In 2005, Muller invited more than a dozen architects to collaborate in the creation of what he calls a “spaceplacelab” master plan to serve his acquisition of 988 more acres that surround the earlier sites. Like them only 10 percent of the land will be built upon. Still in the early development stage, this landscape will consist of clusters of small houses, studios, and exhibition spaces interwoven among forests, meadows, and orchards. Ryan believes that “the thrust of this evolving settlement in the flat north German landscape is a holistic one. It is more to do with sociopolitical vision than with art as an expensive commodity.”

 

Naoshima, Teshima, and Inujima, three small scenic islands in Japan’s Seto Inland Sea, were each damaged by heavy industry and pollution. Today they are widely known pilgrimage destinations for contemporary art. This transformation, commenced in 1989, is being brought about by the patronage of Benesse Holdings, a global Japanese company in the fields of healthcare, education, and language with a majority stake in Berlitz.

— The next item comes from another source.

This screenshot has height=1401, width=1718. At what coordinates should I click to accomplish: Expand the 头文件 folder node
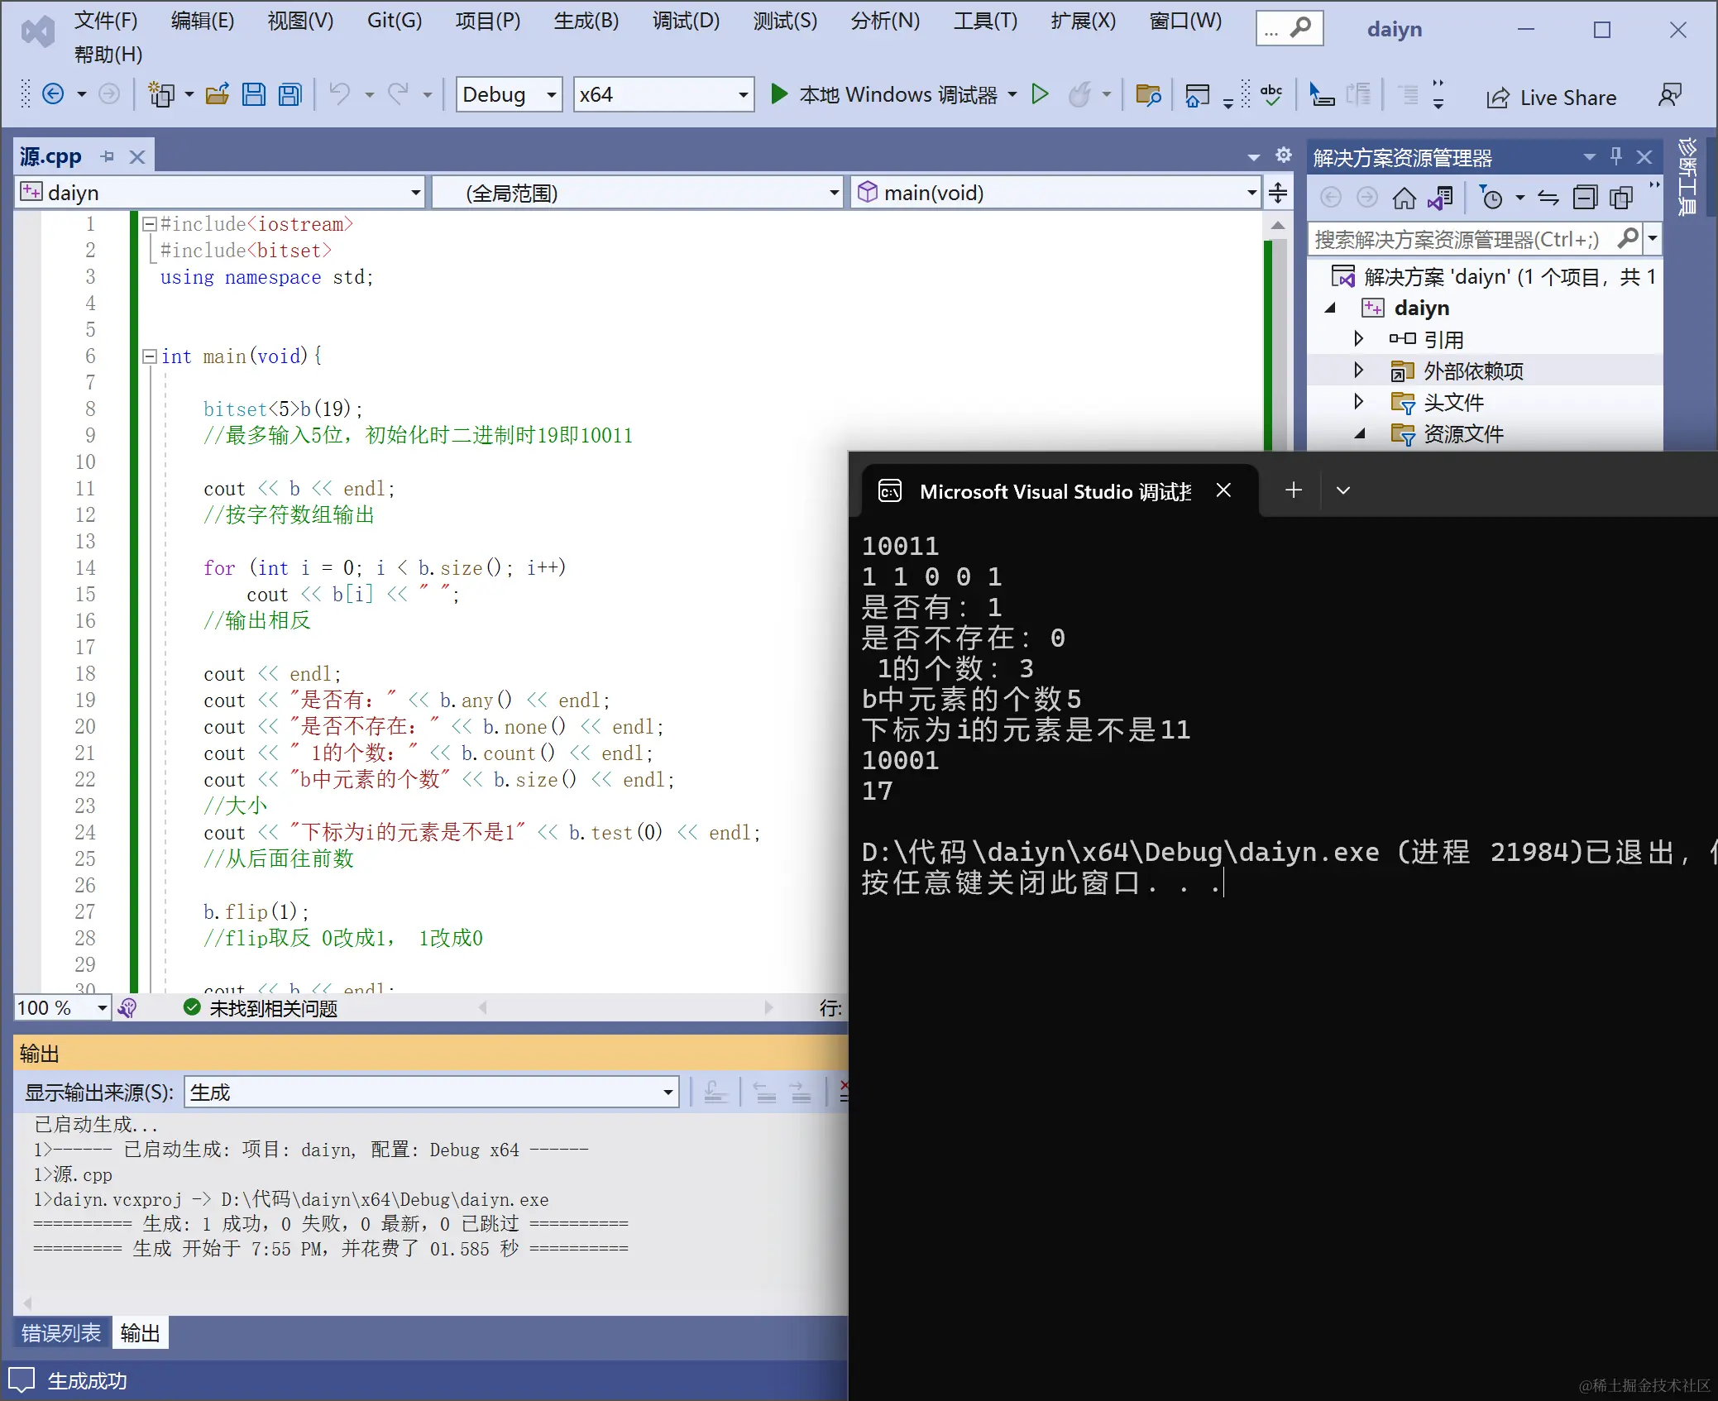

The company director Soichiro Fukutake once wrote, “I would like to send out a message to the world, a new view of civilization for the twenty-first century: Use what exists to create what is to be.” Among the architects who have helped deliver the message are Tadao Ando, Hiroshi Sambuichi, Kazuyo Sejima, and Ryue Nishizawa.

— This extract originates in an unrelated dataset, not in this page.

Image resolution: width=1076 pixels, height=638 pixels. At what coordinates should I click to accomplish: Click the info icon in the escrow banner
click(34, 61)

Ryan has found botanical gardens to be ideal settings for art.  The Instituto Inhotim, in Brazil, opened in 2006, and the Jardin Botanico de Culiacan in Mexico begun in 2007 and to be completed in 2016, both foster ecological concerns as well as the work of vanguard artists. He concludes his book with an art museum to begin construction in 2014, the Grande Traiano Art Complex in Grottaferratta, Lazio, Italy, a historic town in the hills south of Rome. Patrons of this project are art collectors Pierpaolo and Valeria Barzan, founders of the Depart Foundation, to promote contemporary art. According to Ryan, the couple’s intention “evolved from a concern that Rome, so rich in history and so inspirational to generations of artists, has become peripheral to current cultural debate and production.”

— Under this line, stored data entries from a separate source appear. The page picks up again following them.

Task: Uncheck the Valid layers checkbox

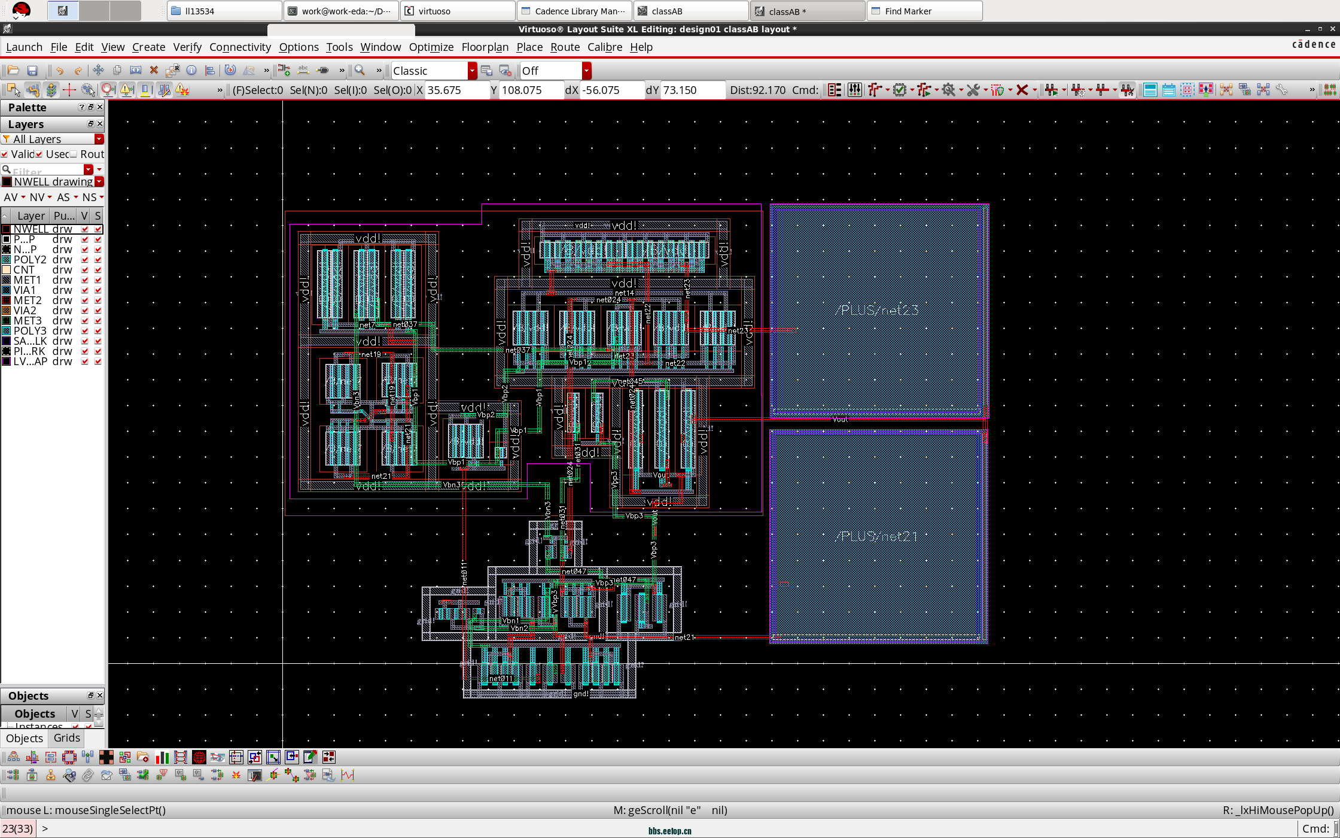Action: click(x=5, y=154)
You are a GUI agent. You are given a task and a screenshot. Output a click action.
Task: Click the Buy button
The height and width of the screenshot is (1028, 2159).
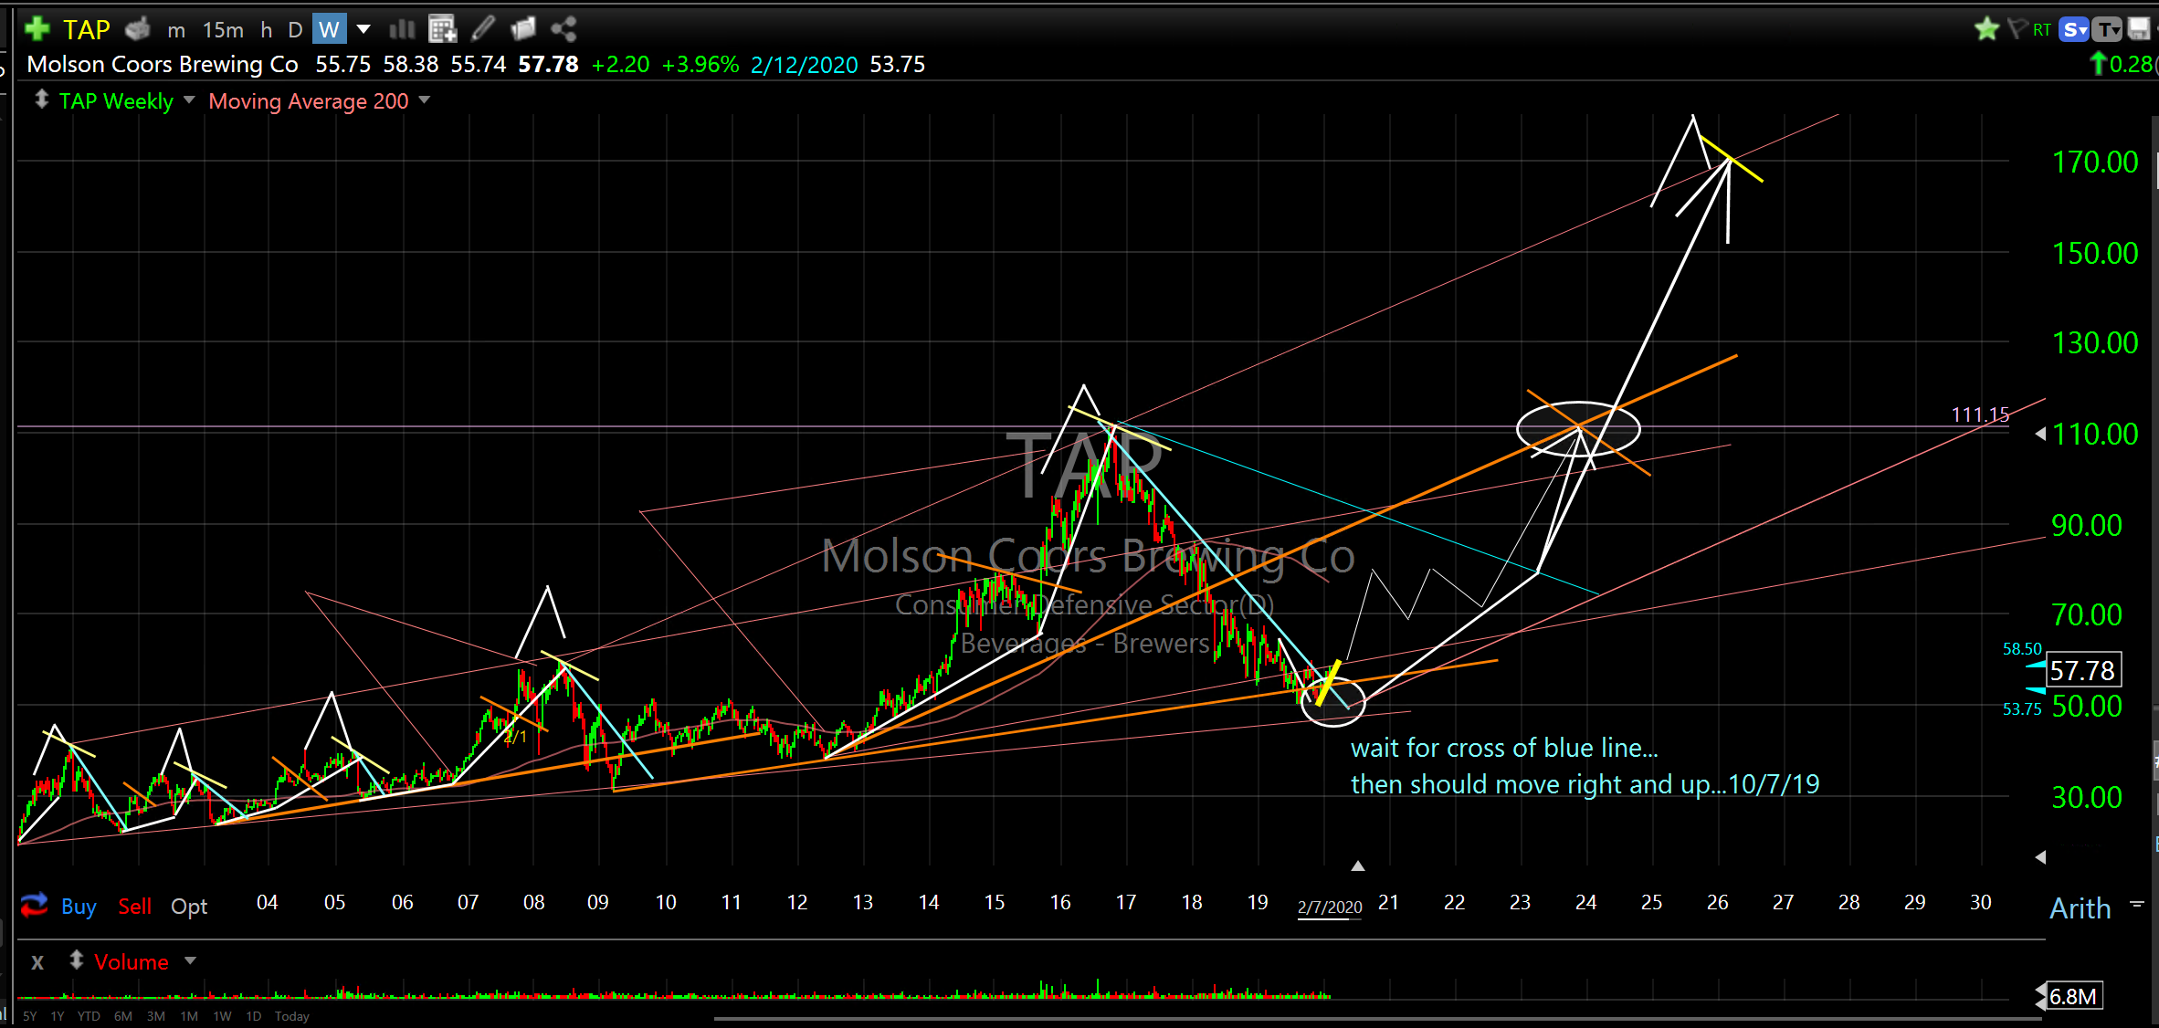coord(79,907)
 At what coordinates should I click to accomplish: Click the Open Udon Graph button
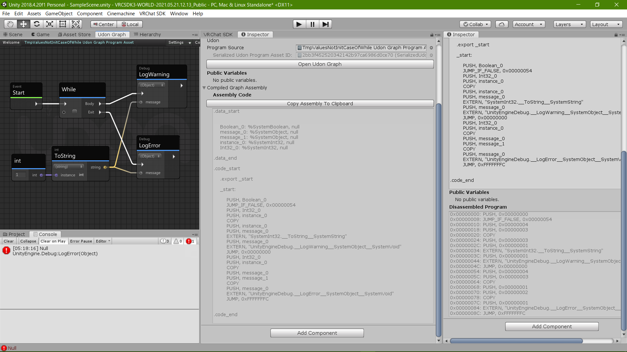tap(320, 64)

Ryan documents these six projects fully and describes them well. The drawings are elegant and essential, and photographer Iwan Baan brings buildings, landscape, and people to life in new and invigorated ways. It is important that the book itself is so well done because it has much to teach. Among the lessons? Art no longer needs to be housed in a single huge new building too big for its site, no matter how celebrated the architect. The architecture itself can consist of small low-scale pavilion-like buildings placed along meandering paths through many acres of restored landscape. Most challenging is the message that art museums should be built more slowly over time, to adapt to inevitable change. The clients in Ryan’s book include philanthropists able to acquire immense acreage, create new collaborations of architects and landscape architects to uphold their visionary ideals, and make almost a lifetime of it. They have raised the bar high but attention should be paid.